As the film progresses, Jean-Marc himself comes to the conclusion that most of these attempts are hopeless. Breaking the mold of his usual fantasies of grand success that culminate in raw sex with a very attractive television interviewer, he asks the interviewer whether she had ever had sex with someone she interviewed. Her reply: “No, I’m happily married.” Here begins Jean-Marc’s self knowledge. While suckling the breast of a woman living full-time as a medieval princess, he concludes frankly, “This can’t be the solution.” Jean-Marc, to his credit, rejects the way of the professor Pierre. His everyman-ness saves him here, and he realizes that the way of sexual hedonism or pure fantasy is not open to him, and that it’s a good thing that this is so.

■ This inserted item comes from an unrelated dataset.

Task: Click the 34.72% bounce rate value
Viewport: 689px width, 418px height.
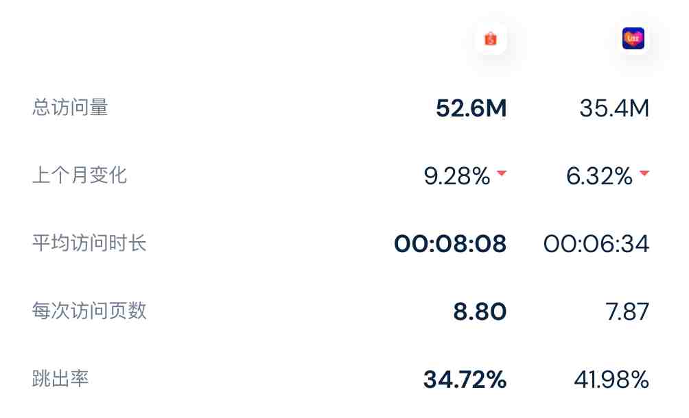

At this point, Jean-Marc cracks, simply giving up his quest for connection. He retreats to his father’s old country-house by the water, where he begins to help an elderly couple next door with gardening. The film concludes with a beautiful scene of Jean-Marc peeling a luscious apple. Far away from the chaos of the city and of his disconnection, he finds in the country some rooting to reality, some real attachment to life. Jean-Marc seems to settle upon the lifestyle suggested by Epicurus: the chaos and the tumult of the city can do no good and cause havoc on your passions. Better to reflect on what you truly want. You’ll see your needs are quite simple, and you can live a life without fear. Cultivating one’s garden is the best way of life. This is a conclusion Jean-Marc reaches, but seemingly from exhaustion rather than reflection. And while the Epicureans did not preclude the possibility of love or friendship while cultivating one’s garden, Jean-Marc seems as if he will be alone.
The film is not perfect. The dialogue, though containing some of Arcand’s usual literate witticisms, sometimes feels forced and unsteady, and the film is not immune from drifting into overwrought sentimentality. This is most apparent in repeated segments with Jean-Marc’s dying mother in a nursing home. These scenes try to forcefully induce us to sympathise with Jean-Marc because of his isolation and sadness. At other times, however, when witnessing his cowardice, we are inclined, I believe not entirely against Arcand’s will, to see at least some validity in Jean-Marc’s fantasy girlfriend’s complaint that she is sick of getting stuck in the fantasies of losers. But this discrepancy is not as much a product of inconsistent filmmaking as it is of an emotional and intellectual tension: to what extent is compassion the appropriate moral and political response to flawed men? Are we most in need of compassion, or of the condition characterized by the phrase “stiff upper lip”? Arcand has no answer, but to state that this is a problem for him is already to praise in very high terms his attempt to wrestle with our difficult moral condition.